Simultaneously, then, Southern Baptists are experiencing a resurgence of Calvinistic and Anabaptistic theology. Southern Baptist Theological Seminary provides key leadership and theological undergirding of a resurgence of Calvinistic theology within the SBC; Southwestern Baptist Theological Seminary provides key leadership and theological undergirding of a resurgence of Anabaptistic theology within the SBC. While perhaps not the dominant position, numerous Baptist historians have connected the origin of Baptists to Anabaptist influence.
The historical origins of Anabaptism (meaning “re-baptizers”) predate both Calvinism and Arminianism. Anabaptists originated among the followers of Swiss Reformer Ulrich Zwingli in Jan. 21, 1525, when some of Zwingli’s followers rejected infant baptism. At a January 2012 “Anabaptism and Contemporary Baptists Conference” hosted by SWBTS, Dr. Paige Patterson in his conference address identified the key question as “…with whom Baptists will identify and with whom Baptists will emulate.” Will Southern Baptist identify and emulate Calvinists or
Anabaptists? Patterson expressed the opinion that the future of Southern Baptists is bright if we identify with and emulate Anabaptism in some areas, including our understanding of salvation. Yet, there are some key aspects of Anabaptist thought and culture Southern Baptists like Paige Patterson would reject such as Anabaptists teachings that disciples should not serve in government positions, rejection of oaths, and pacifism.
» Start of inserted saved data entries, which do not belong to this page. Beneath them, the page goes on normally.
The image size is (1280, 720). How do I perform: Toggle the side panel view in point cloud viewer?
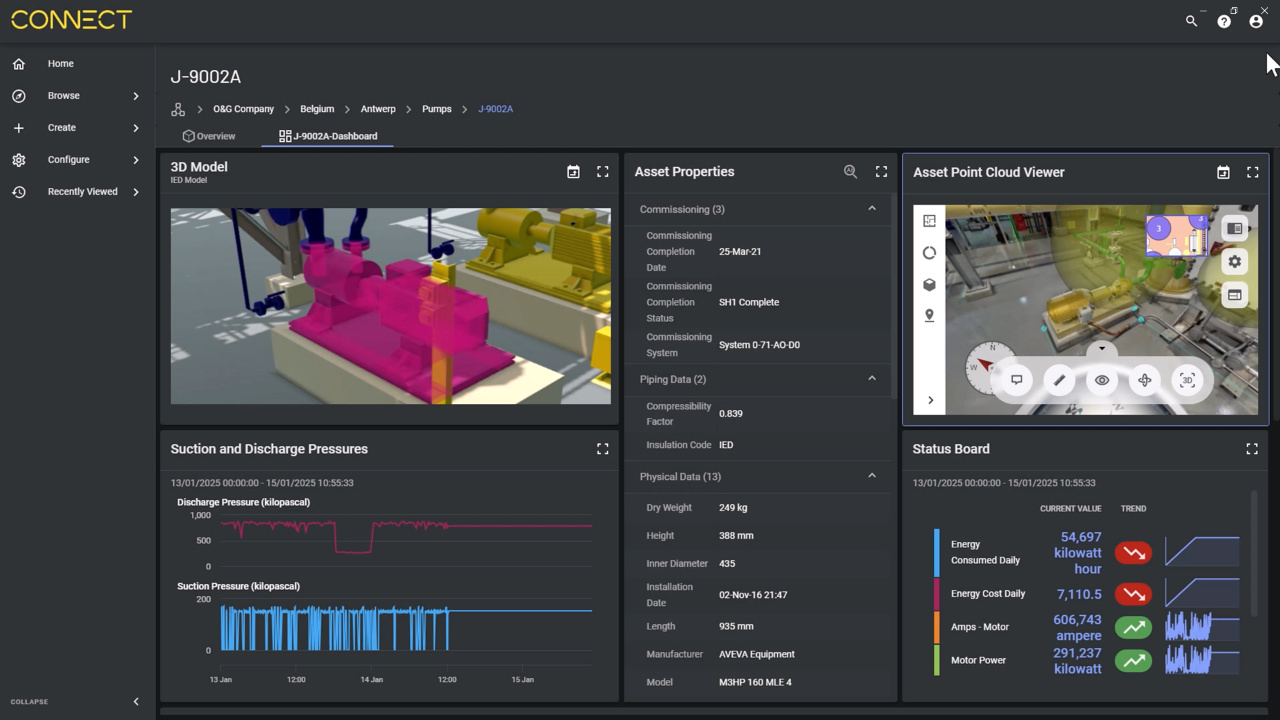1234,229
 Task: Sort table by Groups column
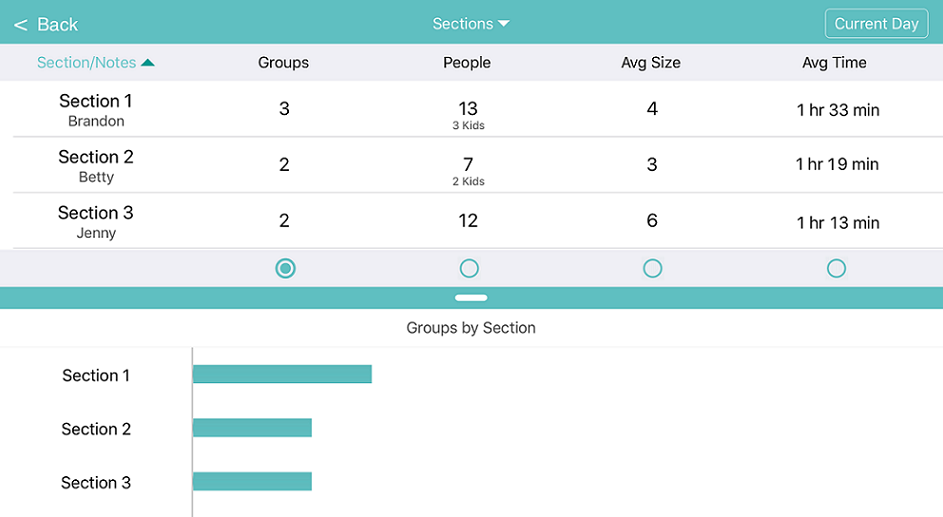click(283, 63)
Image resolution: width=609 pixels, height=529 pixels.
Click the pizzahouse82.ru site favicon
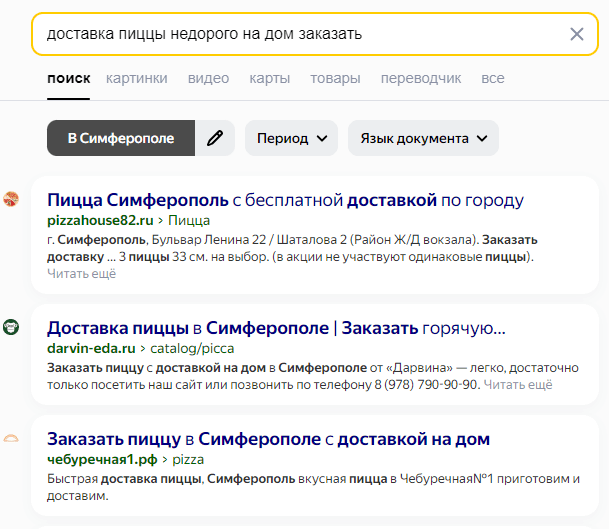point(11,199)
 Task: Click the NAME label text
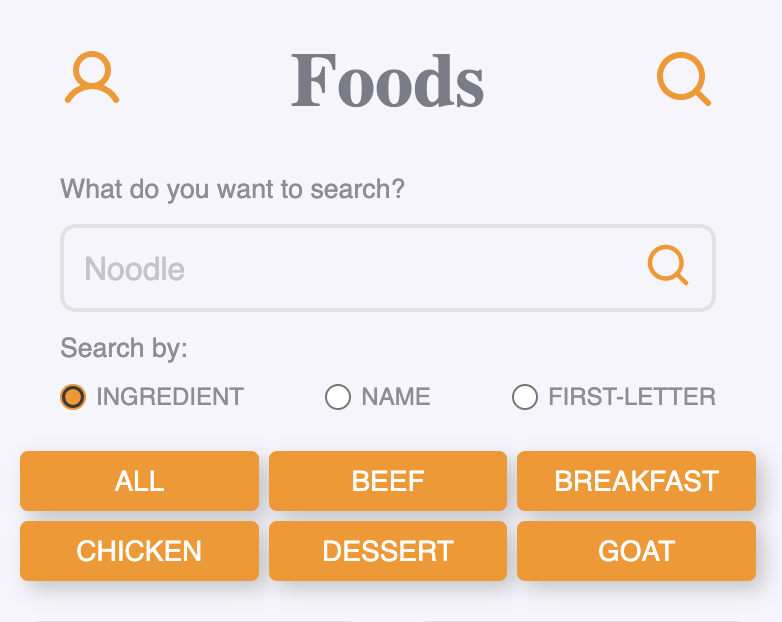coord(396,397)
What are key themes in terms of the doctrine of salvation that some Southern Baptists share with sixteenth century Anabaptists? First,
Anabaptists affirmed the concept of original sin, that is, the doctrine that all humans inherit a sinful nature and die because of Adam’s sin. Second, Anabaptists affirmed freedom of the will of an individual to respond to God’s gracious invitation. Third, Anabaptists denied predestination of individuals to salvation. Beyond similar understandings of the doctrine of salvation,
Anabaptists and Southern Baptists together affirm the following doctrines: believer’s baptism, regenerate church membership, church discipline, and a strong advocacy of religious freedom.
Calvinists, Arminians, and Anabaptists are brothers and sisters in Christ. Rather than fighting each other, we should look outward to the “fields white unto harvest.” A lost world does not care if you fly the flag of Calvinism, Arminianism, or Anabaptism. We can and should join together to “do the work of an evangelist” (2 Tim. 4:5).